Street Fighter Alpha: Generations


Street Fighter Alpha: Generations is presented in a 1.33:1 aspect ratio. The transfer sustains tremendous detail and utilises a lush pallet, comprising of healthy greens, blues and reds. Every fundamental object is sharp and instantly distinguishable, with no evidence of softness or grain. Due to the nature of the animation process, the foreground items are heavily emphasised due to a strong black border. In addition, traces of edge enhancement are noticeable but these are not extensive as to cause visual discomfort. The only major issue is that there is a fair amount of interlacing and combing, particularly during the fight segments. Other than that, every other body motion remains fluid and pristine.


There are a total of four soundtracks; Dolby Digital 2.0 Surround and Dolby Digital 5.1 in either Japanese or an English dub. Examining the Japanese tracks, there is surprisingly little difference between the 2.0 and 5.1 efforts. Both express remarkable aggression during the fights, where every impact resonates with optimum clarity. As expected, the 5.1 mix is slightly richer, especially in the directional effects department. The rears capture a wonderful array of ambient noise and provide a subtle reverb with the conversations; unlike the 2.0 option, which restricts the dialogue output to the frontal array. In addition, the score has been masterfully reproduced and maintains a delicate dynamic balance, as to not cause interference with the primary effects.  

Both English soundtracks are very similar to the Japanese counterparts, with negligible differences. At least in terms of dynamics, both maintain similar volumes and utilise an identical separation scheme. This makes a refreshing change from most dubs that have a tendency to increase the dialogue volume. The lip movement is incredibly well synchronised, right through to the correct choice of words to match the shape of the mouths. Of course, the translation had to be compromised but not to a massive extent; the overall story is accurately delivered. However certain sections are radically different to the Japanese version. The English subtitles are of the bright yellow variety and are nicely paced and free of errors.

Street Fighter Alpha: Generations


“Inside the Voice Actors Studio” is a featurette that interviews the Japanese voice actors for Ryu, Ken, Sakura and Fuka. It is amusing to see that neither has any idea of what the story is about, as they are unable to explain the relationships between their characters. This should provide an indication as to how confusing the character histories have become; if the actors cannot explain then who can? All four actors are interviewed individually and together to provide their interpretation of what their character is feeling. Towards the end, they share a few laughs and express their traditional Japanese humbleness.

There is an interview with producer Kaoru Mfaume, who is a representative of Manga UK. He explains the origins of the story and how the script came into focus. It would appear that the intention was to always clear up the origins of the Street Fighter characters, which indicates that there may be more to come. Mfaume later describes his involvement with the Japanese staff, eventually resulting in the story’s production.
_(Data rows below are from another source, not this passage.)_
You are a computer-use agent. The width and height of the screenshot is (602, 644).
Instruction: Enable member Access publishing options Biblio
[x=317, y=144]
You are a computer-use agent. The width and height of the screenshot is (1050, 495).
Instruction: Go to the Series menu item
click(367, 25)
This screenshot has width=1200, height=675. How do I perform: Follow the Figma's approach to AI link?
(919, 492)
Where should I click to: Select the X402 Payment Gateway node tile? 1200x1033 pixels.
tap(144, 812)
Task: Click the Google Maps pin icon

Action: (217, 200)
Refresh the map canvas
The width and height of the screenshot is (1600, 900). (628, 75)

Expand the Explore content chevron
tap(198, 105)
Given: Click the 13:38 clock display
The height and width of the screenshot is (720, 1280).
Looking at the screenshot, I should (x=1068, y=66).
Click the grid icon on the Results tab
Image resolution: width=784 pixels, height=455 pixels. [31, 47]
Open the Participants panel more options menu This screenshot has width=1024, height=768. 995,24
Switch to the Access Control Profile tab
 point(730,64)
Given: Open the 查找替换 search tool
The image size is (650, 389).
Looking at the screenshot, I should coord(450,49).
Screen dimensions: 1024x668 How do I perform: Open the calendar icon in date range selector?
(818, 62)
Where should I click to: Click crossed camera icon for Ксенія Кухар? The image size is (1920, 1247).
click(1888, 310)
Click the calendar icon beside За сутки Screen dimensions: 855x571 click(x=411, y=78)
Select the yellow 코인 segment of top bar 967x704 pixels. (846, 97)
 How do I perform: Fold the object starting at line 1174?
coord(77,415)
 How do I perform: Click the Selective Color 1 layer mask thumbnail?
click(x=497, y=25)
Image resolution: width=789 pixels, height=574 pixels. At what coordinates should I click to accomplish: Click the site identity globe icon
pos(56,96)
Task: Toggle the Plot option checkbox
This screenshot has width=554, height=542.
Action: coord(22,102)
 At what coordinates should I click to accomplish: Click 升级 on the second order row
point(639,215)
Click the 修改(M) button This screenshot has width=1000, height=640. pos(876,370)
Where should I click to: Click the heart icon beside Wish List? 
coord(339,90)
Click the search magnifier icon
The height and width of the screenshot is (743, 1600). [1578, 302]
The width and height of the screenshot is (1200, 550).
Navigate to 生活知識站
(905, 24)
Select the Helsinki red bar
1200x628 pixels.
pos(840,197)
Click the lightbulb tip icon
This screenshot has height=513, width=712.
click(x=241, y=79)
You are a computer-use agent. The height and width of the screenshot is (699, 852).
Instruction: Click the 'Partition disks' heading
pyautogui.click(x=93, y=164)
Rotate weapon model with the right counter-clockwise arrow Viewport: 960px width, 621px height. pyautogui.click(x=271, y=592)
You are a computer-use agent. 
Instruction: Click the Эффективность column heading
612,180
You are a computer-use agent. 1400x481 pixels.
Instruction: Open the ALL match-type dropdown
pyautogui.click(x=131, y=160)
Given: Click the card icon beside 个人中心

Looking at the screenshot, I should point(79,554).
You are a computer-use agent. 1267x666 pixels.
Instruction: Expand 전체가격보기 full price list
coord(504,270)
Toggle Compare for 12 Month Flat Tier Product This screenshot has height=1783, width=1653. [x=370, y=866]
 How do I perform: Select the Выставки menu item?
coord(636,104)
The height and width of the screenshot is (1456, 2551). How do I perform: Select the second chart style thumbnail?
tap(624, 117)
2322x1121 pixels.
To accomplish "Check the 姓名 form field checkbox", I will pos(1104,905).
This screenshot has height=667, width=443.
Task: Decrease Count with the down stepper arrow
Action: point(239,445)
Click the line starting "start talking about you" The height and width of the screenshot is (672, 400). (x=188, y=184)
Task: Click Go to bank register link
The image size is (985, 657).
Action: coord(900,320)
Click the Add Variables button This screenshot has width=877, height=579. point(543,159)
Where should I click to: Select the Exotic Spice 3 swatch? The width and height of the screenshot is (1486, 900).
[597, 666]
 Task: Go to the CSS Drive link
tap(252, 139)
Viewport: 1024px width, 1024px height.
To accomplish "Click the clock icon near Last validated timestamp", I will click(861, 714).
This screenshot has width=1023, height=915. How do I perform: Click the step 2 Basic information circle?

Manga have provided a soundtrack - basically songs from Generations being played over DVD menus and anime artwork.

The Art of Anime and Manga Trailers conclude the supplementary materials. Both are essentially a collection of trailers promoting the vast range of anime titles from Manga Entertainment.

Street Fighter Alpha: Generations


The Street Fighter craze is evidently no way near as appetising as it was during the nineties; only dedicated fans remain to savour Capcom’s greatest outputs. Generations is a weak attempt at penetrating the mythology behind the game’s integral character but unfortunately destroys an already confusing timeline. Its problem is condensing a vast amount of history into a forty-five minute time slot, which has resulted in a lazy, rushed production that carries insufficient depth. There have been too many Street Fighter film and TV adaptations but the best remains to be the 1994 anime movie – nothing else has come even remotely close.